===== DOCUMENTO DE ORIGEM

Paixão pelas corridas é tanta que até casou no Autódromo

Texto: Hélio Nascimento | Foto: D.R.
A história de vida de Beatriz Águas é uma prova de que se conseguem alcançar bons resultados partindo de premissas da juventude, assentes em sonhos e objetivos que, por mais difíceis que sejam, tornam-se possíveis de concretizar. Pois bem, a portimonense, hoje com 26 anos, desempenha um dos cargos de maior responsabilidade no Autódromo Internacional do Algarve, situado na freguesia da Mexilhoeira Grande, sendo a diretora de prova e responsável pela supervisão de tudo o que ocorre no circuito em dias de corridas e até de treinos.
“Os meus pais são comissários de pista no Autódromo e aos fins de semana, quando eles iam fazer as provas, eu acompanhava-os. Ficava na bancada, por cima das boxes, com acesso à reta da meta. Na altura, tinha aí uns 12 anos”, conta Beatriz, evocando memórias que nunca se vão apagar. Era uma presença constante, de tal modo que não tardou a despertar a atenção e curiosidade dos responsáveis.
“Já todos me conheciam, e a Ana Seabra, então com funções de chefia no AIA Motor Clube, disse que precisavam de alguém para ajudar, para servir cafés e distribuir papéis e documentos”. Foi assim que tudo começou, entre 2010 e 2011. “Ainda entreguei papéis durante algum tempo, mas aos 16 anos assumi o papel de ‘runner’, estabelecendo a comunicação com as equipas e continuando a distribuir documentos”.
Pouco depois Beatriz passou a secretária de corrida, tratando de toda a documentação e fazendo a gestão dessa atividade, entregando-a aos diretores de equipas, pilotos, ‘runners’, oficiais de prova, quadro oficial e ‘media center’. Paralelamente tinha também a seu cargo aspetos administrativos, “basicamente o ‘check in’ dos pilotos para as provas e a confirmação dos números e dos ‘transponders’”, um dispositivo de comunicação eletrónico.
Cortar o bolo de noiva em plena reta da meta
Funcionária numa loja de mediação de seguros em Portimão, a jovem tinha todos os fins de semana ocupados com aquilo que mais gostava e lhe dava prazer. “Em 2021, o Daniel Matos, diretor desportivo do circuito que trabalhava com Délcio Santos, o diretor de prova, perguntou-me o que eu mais queria fazer. ‘Quero ser o Délcio, respondi’. Ficaram ambos espantados com a minha convicção e quiseram saber se era a sério o que eu dizia”.

==========
===== ENTRADAS APRESENTADAS

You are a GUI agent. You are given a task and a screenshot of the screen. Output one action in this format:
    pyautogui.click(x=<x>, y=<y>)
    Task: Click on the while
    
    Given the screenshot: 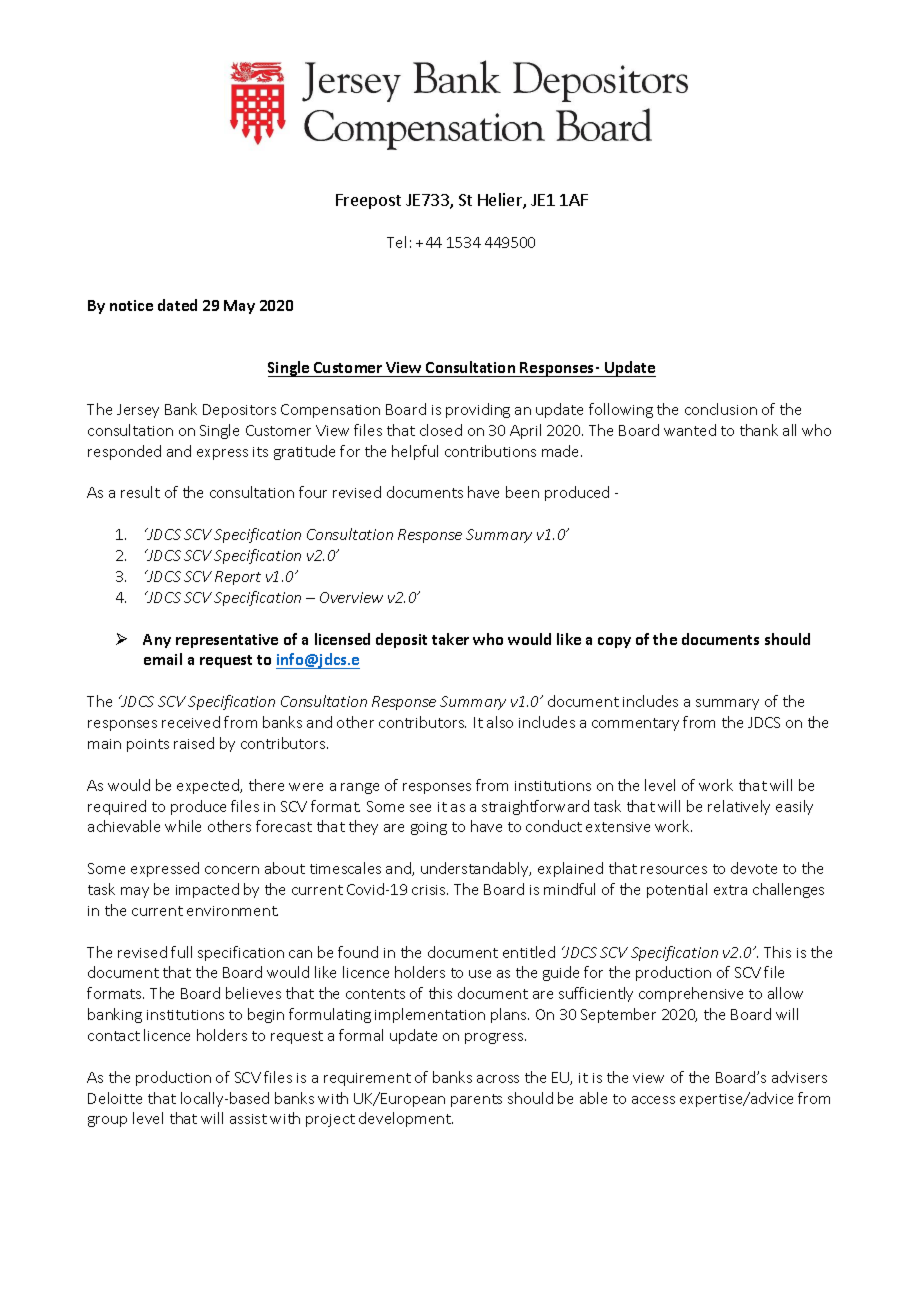 What is the action you would take?
    pyautogui.click(x=183, y=826)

==========

O QUE SE PEDE — Prossiga o artigo sobre Beatriz Águas e o Autódromo Internacional do Algarve a partir da última frase apresentada.

RESULTADO DO EXERCÍCIO —
Na altura, Délcio procurava um adjunto e fazia todo o sentido que fosse Beatriz a integrar a equipa. “É daí que surge o convite e a oportunidade para integrar a equipa da ‘Race Control’. O Délcio saiu em abril de 2023, por motivos profissionais, para fazer corridas no estrangeiro como diretor de corrida, e eu assumi o cargo dele, fazendo a transição”. Nesse mesmo ano de 2023 passou a diretora de prova, que é quem gere o que se passa no circuito e que o conhece como poucos, tratando da comunicação e gestão operacional dos meios, seja em relação a motos ou a carros.
Beatriz atingiu assim um patamar só ao alcance dos mais predestinados e estudiosos da matéria, algo que a deixa realizada com todo este percurso, embora não rejeite a ideia de que há mais para alcançar. Quiçá corolário desta ascensão, protagonizou um momento singular em 30 de novembro do ano passado: casou no Autódromo e cortou o bolo da noiva em plena reta da meta.
“O Autódromo é o sítio onde me vejo há muitos anos, e, por isso, fazia todo o sentido celebrar a minha união, mais a mais com a oportunidade de cortar o bolo na reta da meta”, assume a felizarda, cujo ‘copo de água’ foi servido no restaurante contíguo. “O meu marido também gosta das corridas, mas sem exagero. Os convidados? Foi uma surpresa, na medida em que, a dada altura, pedimos que nos seguissem para cortar o bolo. E assim foi, mas todos ficaram espantados quando abrimos o portão de entrada no circuito e invadimos a pista, em plena reta da meta”.
A primeira corrida de Superbikes
Carros ou motos? Beatriz adora ambas as corridas e “até hoje ainda não consigo responder”. Se, por um lado, esteve sempre habituada a motos e é proprietária de uma, por outro não fica indiferente às muitas especificidades dos carros, assinalando diferenças entre uma coisa e outra. “São dois amores”, resume, com um largo sorriso, durante a conversa com o Portimão Jornal.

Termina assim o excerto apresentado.